Easier method to prove limit by epsilon delta definition.

Question

supposed I wish to prove this limit via the epsilon delta definition of limits:

$$\lim_{x \to -1}\frac{1}{\sqrt{x^2+3}}=\frac{1}{2}.$$

This means I have to show that:

$$\bigg|\frac{1}{\sqrt{x^2+3}} - \frac{1}{2}\bigg| < \epsilon$$ whenever $0<\big|x +1\big|<\delta$.

How can I proceed to choose $\delta$ in a way such that my proof will be simple? So far I have tried to work "backwards" but ended up all messy because of the squareroot.

Any hint or help would be appreciated.

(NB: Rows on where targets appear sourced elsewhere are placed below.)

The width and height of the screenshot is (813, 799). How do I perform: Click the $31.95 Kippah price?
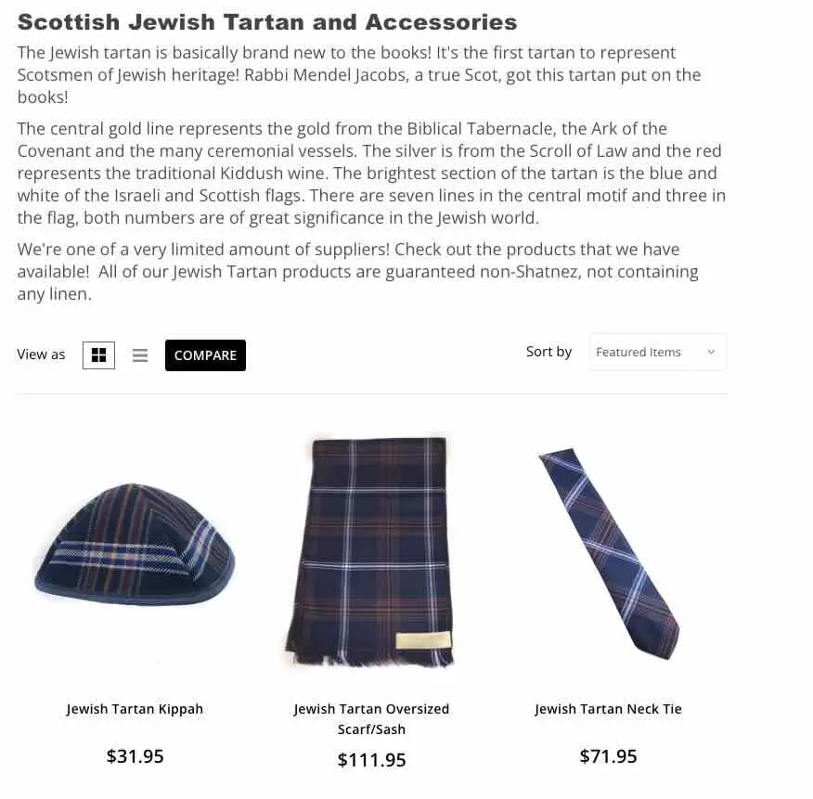pyautogui.click(x=135, y=756)
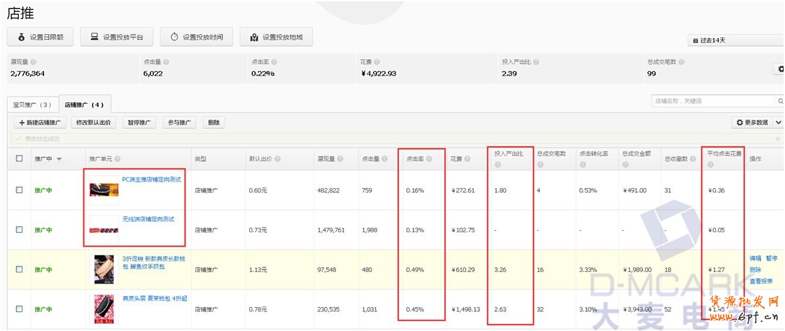The height and width of the screenshot is (331, 785).
Task: Select the 店铺推广 (4) tab
Action: click(84, 105)
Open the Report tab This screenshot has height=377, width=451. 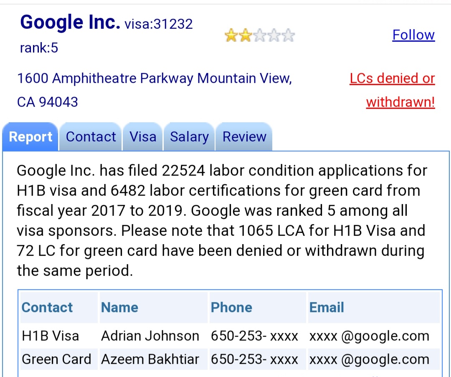click(x=30, y=137)
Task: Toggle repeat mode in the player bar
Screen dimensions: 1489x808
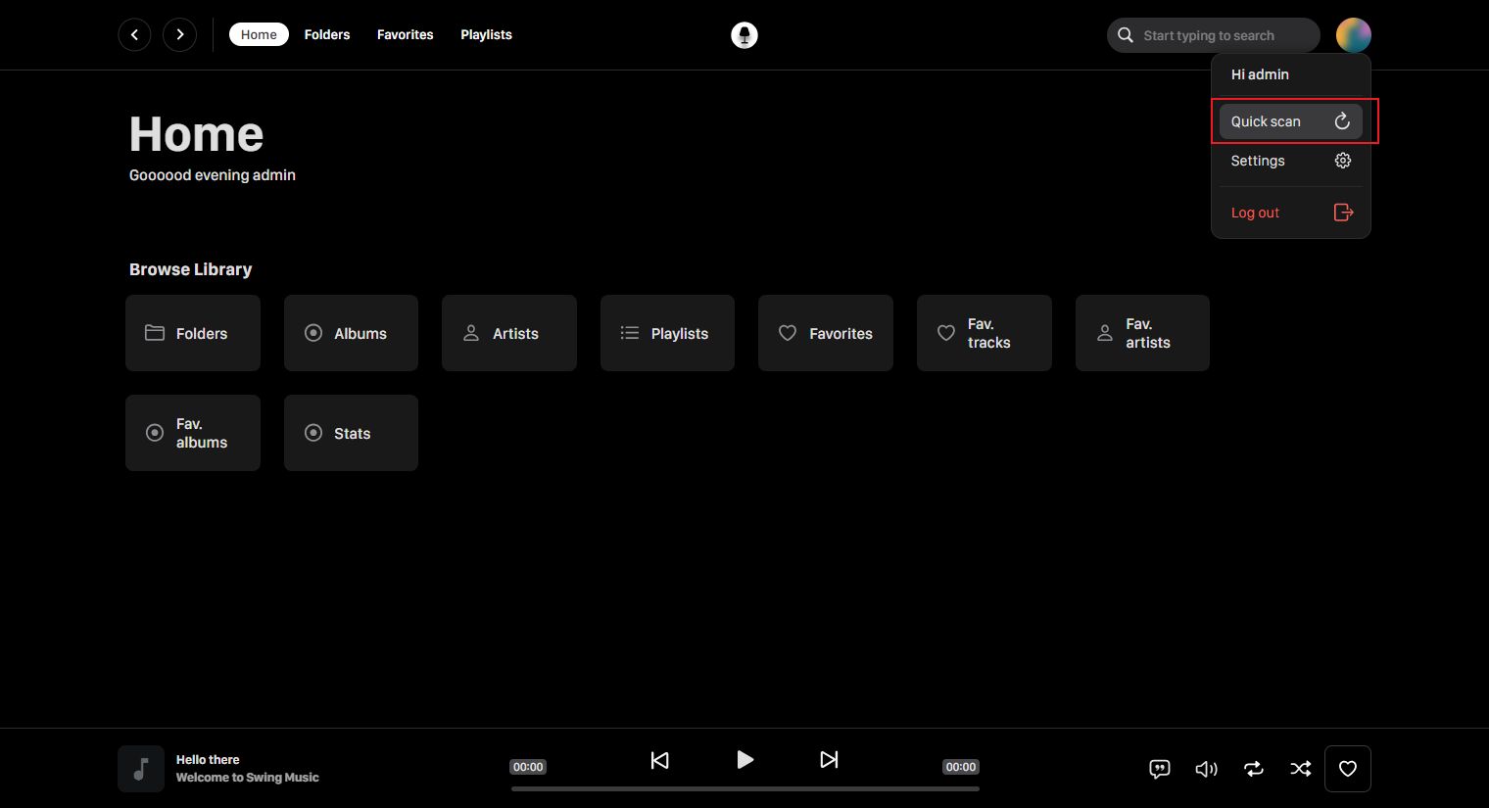Action: point(1254,769)
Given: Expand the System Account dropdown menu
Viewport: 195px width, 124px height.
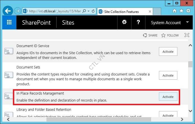Looking at the screenshot, I should click(187, 22).
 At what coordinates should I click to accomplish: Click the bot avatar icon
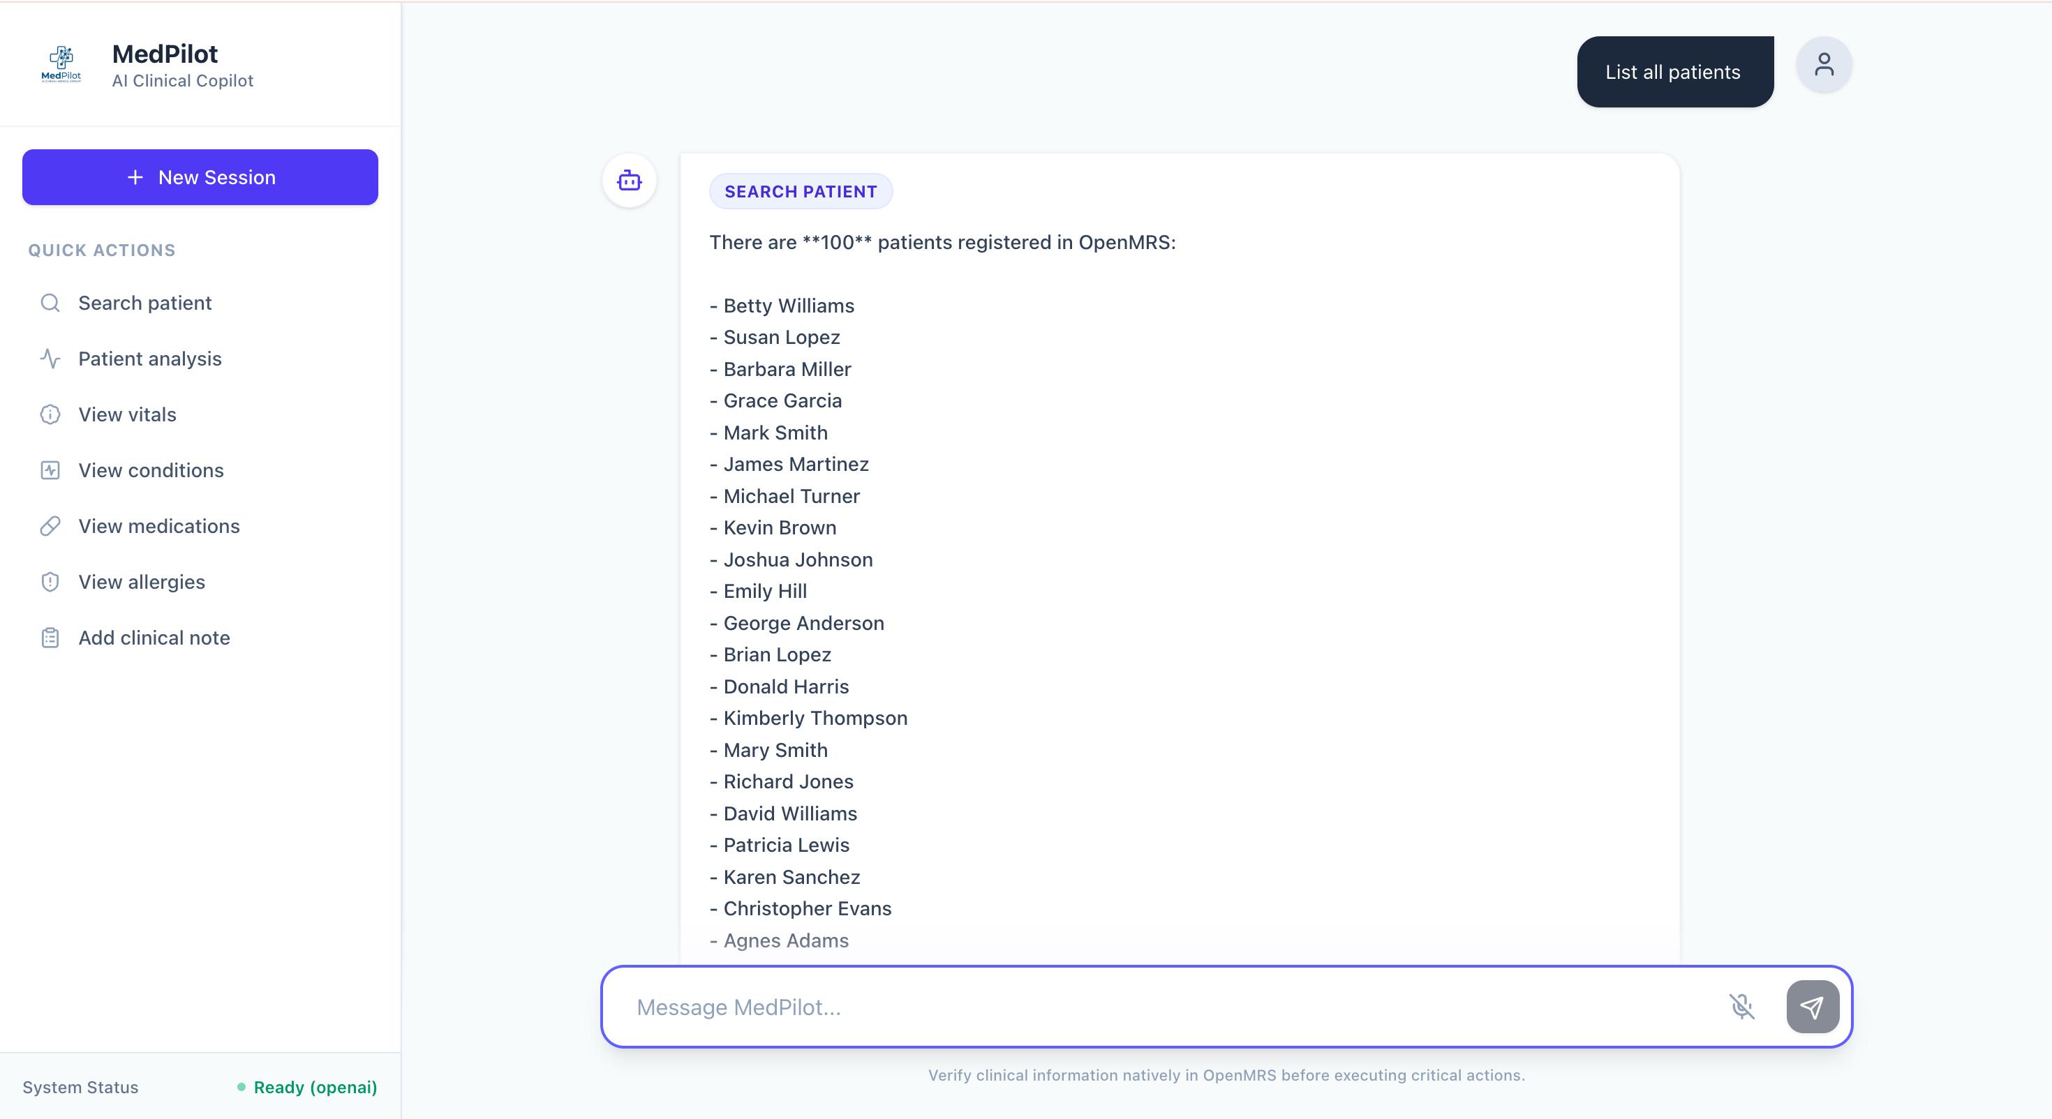coord(629,181)
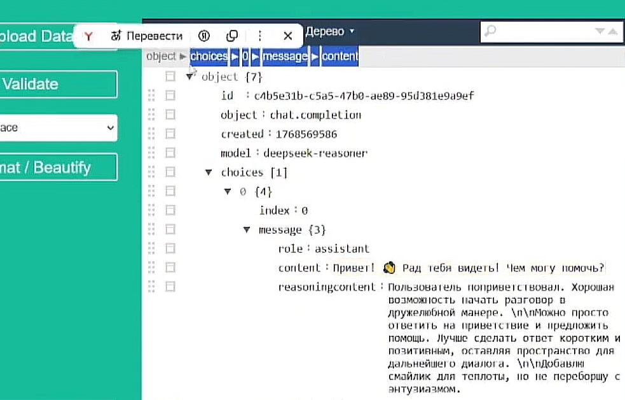Open the action menu box for created row
This screenshot has width=625, height=400.
(170, 134)
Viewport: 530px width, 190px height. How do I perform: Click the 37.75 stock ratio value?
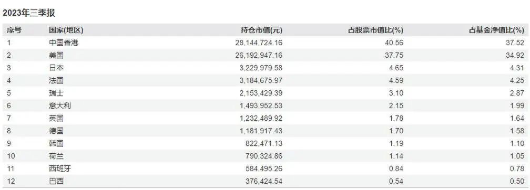pos(394,55)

Thanks!

Answer 1

Let $\varepsilon > 0$; then $$ \begin{split} \left| \frac{1}{(x^{2}+3)^{1/2}} - \frac{1}{2}\right| &= \left| \frac{2 - (x^{2}+3)^{1/2}}{2(x^{2}+3)^{1/2}}\right| \\ &= \frac{|x-1||x+1|}{4(x^{2}+3)^{1/2} + 2(x^{2}+3)} \\ &< |x-1||x+1| \\ &< |x+1| \\ &< \varepsilon \end{split}$$ if $|x+1| < 3$ and $< \varepsilon$, so taking $\delta := \min \{ 3, \varepsilon \}$ suffices.

Answer 2

$$\left|\frac{1}{\sqrt{x^2+3}}-\frac{1}{2}\right|=\frac{|2-\sqrt{x^2+3}|}{2\sqrt{x^2+3}}=\frac{\left|2-|x|\sqrt{1+\frac{3}{x^2}}\right|}{2\sqrt{x^2+3}}$$

Take $-2\leq x\leq 0$, then

you can easily show that $$\left|2-|x|\sqrt{1+\frac{3}{x^2}}\right|\leq |x+1|$$

and conclude.